Data items
-------

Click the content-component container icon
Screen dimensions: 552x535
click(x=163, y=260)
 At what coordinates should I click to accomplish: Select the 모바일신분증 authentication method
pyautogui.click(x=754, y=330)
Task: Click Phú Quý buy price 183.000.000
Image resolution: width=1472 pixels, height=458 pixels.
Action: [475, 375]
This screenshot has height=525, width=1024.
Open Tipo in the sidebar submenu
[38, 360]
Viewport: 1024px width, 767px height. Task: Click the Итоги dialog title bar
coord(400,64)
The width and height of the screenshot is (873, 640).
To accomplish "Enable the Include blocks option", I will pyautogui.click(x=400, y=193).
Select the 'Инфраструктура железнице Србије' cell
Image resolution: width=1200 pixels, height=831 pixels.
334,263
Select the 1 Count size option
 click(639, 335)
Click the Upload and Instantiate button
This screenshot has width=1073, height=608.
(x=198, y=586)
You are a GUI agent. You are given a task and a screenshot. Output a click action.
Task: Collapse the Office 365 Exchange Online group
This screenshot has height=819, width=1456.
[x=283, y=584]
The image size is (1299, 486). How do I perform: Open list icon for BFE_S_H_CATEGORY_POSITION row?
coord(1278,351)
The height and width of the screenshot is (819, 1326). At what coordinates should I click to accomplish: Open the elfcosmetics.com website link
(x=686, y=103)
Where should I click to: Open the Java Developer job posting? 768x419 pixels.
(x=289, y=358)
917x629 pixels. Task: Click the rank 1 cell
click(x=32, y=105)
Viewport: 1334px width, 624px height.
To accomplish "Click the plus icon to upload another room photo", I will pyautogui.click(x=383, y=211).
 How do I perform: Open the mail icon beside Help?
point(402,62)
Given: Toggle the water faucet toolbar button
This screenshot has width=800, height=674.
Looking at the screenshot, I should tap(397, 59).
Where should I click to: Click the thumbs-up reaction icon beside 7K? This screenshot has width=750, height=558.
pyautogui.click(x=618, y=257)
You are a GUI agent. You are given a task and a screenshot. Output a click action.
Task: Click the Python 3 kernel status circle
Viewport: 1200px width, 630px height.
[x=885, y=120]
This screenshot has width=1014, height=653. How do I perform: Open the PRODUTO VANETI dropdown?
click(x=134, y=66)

-------

After reading the entries, reproduce every one of them exactly.

[Result]:
Click the content-component container icon
Screen dimensions: 552x535
click(x=163, y=260)
 At what coordinates should I click to accomplish: Select the 모바일신분증 authentication method
pyautogui.click(x=754, y=330)
Task: Click Phú Quý buy price 183.000.000
Image resolution: width=1472 pixels, height=458 pixels.
Action: [475, 375]
This screenshot has height=525, width=1024.
Open Tipo in the sidebar submenu
[38, 360]
Viewport: 1024px width, 767px height. Task: Click the Итоги dialog title bar
coord(400,64)
The width and height of the screenshot is (873, 640).
To accomplish "Enable the Include blocks option", I will pyautogui.click(x=400, y=193).
Select the 'Инфраструктура железнице Србије' cell
Image resolution: width=1200 pixels, height=831 pixels.
334,263
Select the 1 Count size option
 click(639, 335)
Click the Upload and Instantiate button
This screenshot has width=1073, height=608.
(x=198, y=586)
You are a GUI agent. You are given a task and a screenshot. Output a click action.
Task: Collapse the Office 365 Exchange Online group
This screenshot has height=819, width=1456.
[x=283, y=584]
The image size is (1299, 486). How do I perform: Open list icon for BFE_S_H_CATEGORY_POSITION row?
coord(1278,351)
The height and width of the screenshot is (819, 1326). At what coordinates should I click to accomplish: Open the elfcosmetics.com website link
(x=686, y=103)
Where should I click to: Open the Java Developer job posting? 768x419 pixels.
(x=289, y=358)
917x629 pixels. Task: Click the rank 1 cell
click(x=32, y=105)
Viewport: 1334px width, 624px height.
To accomplish "Click the plus icon to upload another room photo", I will pyautogui.click(x=383, y=211).
 How do I perform: Open the mail icon beside Help?
point(402,62)
Given: Toggle the water faucet toolbar button
This screenshot has width=800, height=674.
Looking at the screenshot, I should tap(397, 59).
Where should I click to: Click the thumbs-up reaction icon beside 7K? This screenshot has width=750, height=558.
pyautogui.click(x=618, y=257)
You are a GUI agent. You are given a task and a screenshot. Output a click action.
Task: Click the Python 3 kernel status circle
Viewport: 1200px width, 630px height.
[x=885, y=120]
This screenshot has width=1014, height=653. How do I perform: Open the PRODUTO VANETI dropdown?
click(x=134, y=66)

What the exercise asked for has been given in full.